Help for a Unique Population

March is Lymphedema Awareness Month, and though the condition affects up to 10 million Americans, many people are unfamiliar with it. As an oncology social worker, Ms. Hartman was aware of the ailment, but the group provided a new way to offer support to Susan, one of her patients.

“Susan always has been, to me, one of the most insightful and thoughtful people when it comes to her diagnosis,” Ms. Hartman says. “She knew that she needed support and she was marshaling it.”

With two group leaders, there is room for various topics of discussion.
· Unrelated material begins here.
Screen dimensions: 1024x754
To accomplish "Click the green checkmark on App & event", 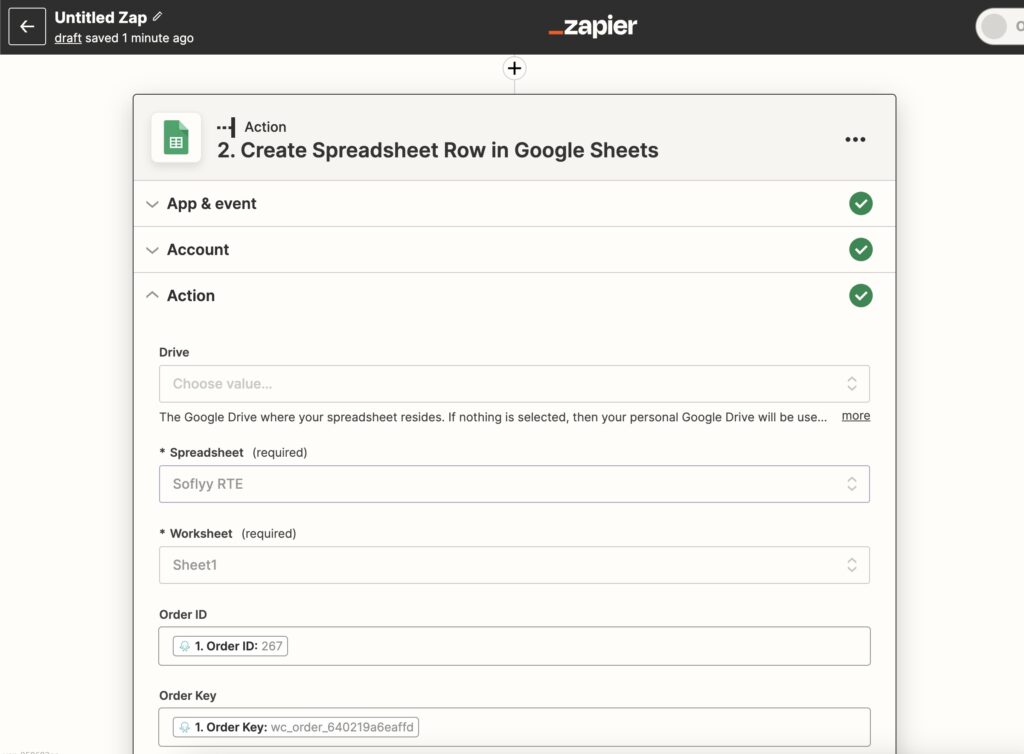I will click(x=861, y=203).
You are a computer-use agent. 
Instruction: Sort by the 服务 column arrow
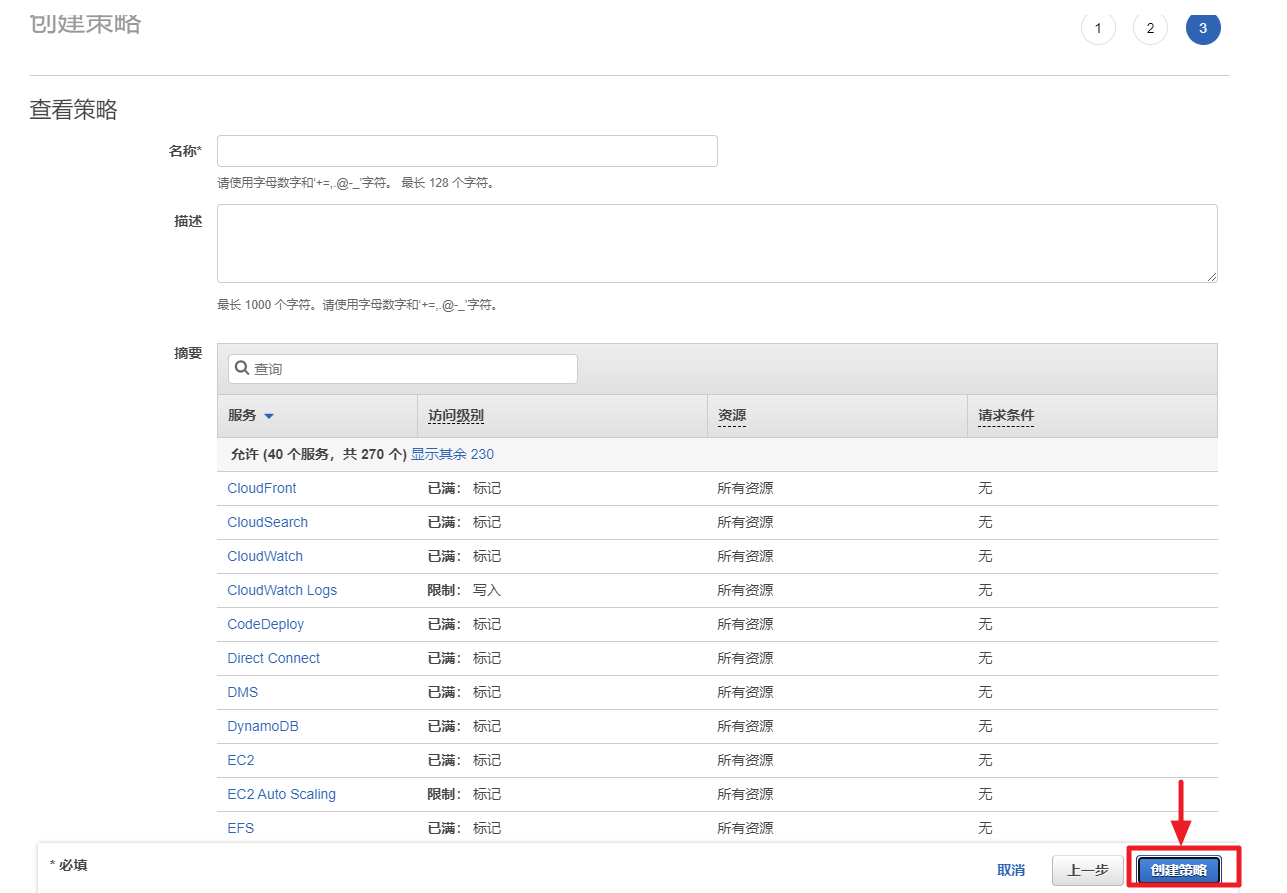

“I try to bring new information to the group,” says Ms. Mattera, who shares therapeutic advice on exercise, bandaging, garments, and lifestyle modifications. “Lymphedema is uncomfortable and chronic. Anybody with a chronic illness really benefits from the support.”

Ms. Hartman’s function is a little bit different, as she focuses on emotional support.

“My role is not to tell people how to feel or to give solid answers, but to give them space to talk openly and to validate each other,” says Ms. Hartman. “The solidarity is a huge part of it.”

Continuing Her Journey at MSK

The group is just the latest way Susan is bonding with her MSK family. She and her sister have both worked at MSK, and her mother and father were also cared for at MSK Commack. Susan and her mother were even able to have chemotherapy appointments together.

“We were on the same schedule and would sit next to each other,” Susan remembers. “It was actually a pretty nice social event.”

When Susan’s mother passed away from metastatic colon cancer, she was astounded by the compassion she received from MSK staff. One doctor even called her after seeing her mother’s obituary in the paper. She knew the people she met at MSK would continue to play a formative role in her life.

“I wish I could yell from the rooftops about how much these doctors care,” she says.

A Happy Anniversary

It’s been ten years since Susan was deemed cancer free. In November, for the milestone anniversary, she wanted to mark the occasion in a big way. When she was asked to speak at the grand re-opening event for MSK Commack, she couldn’t think of a more fitting opportunity. Susan spoke to a packed crowd about her experiences with breast cancer, lymphedema, and her support group.

“I don’t believe in coincidences,” she says, “I believe everything that happens does so for a reason. I said I wanted to do something significant, and what better way than this?”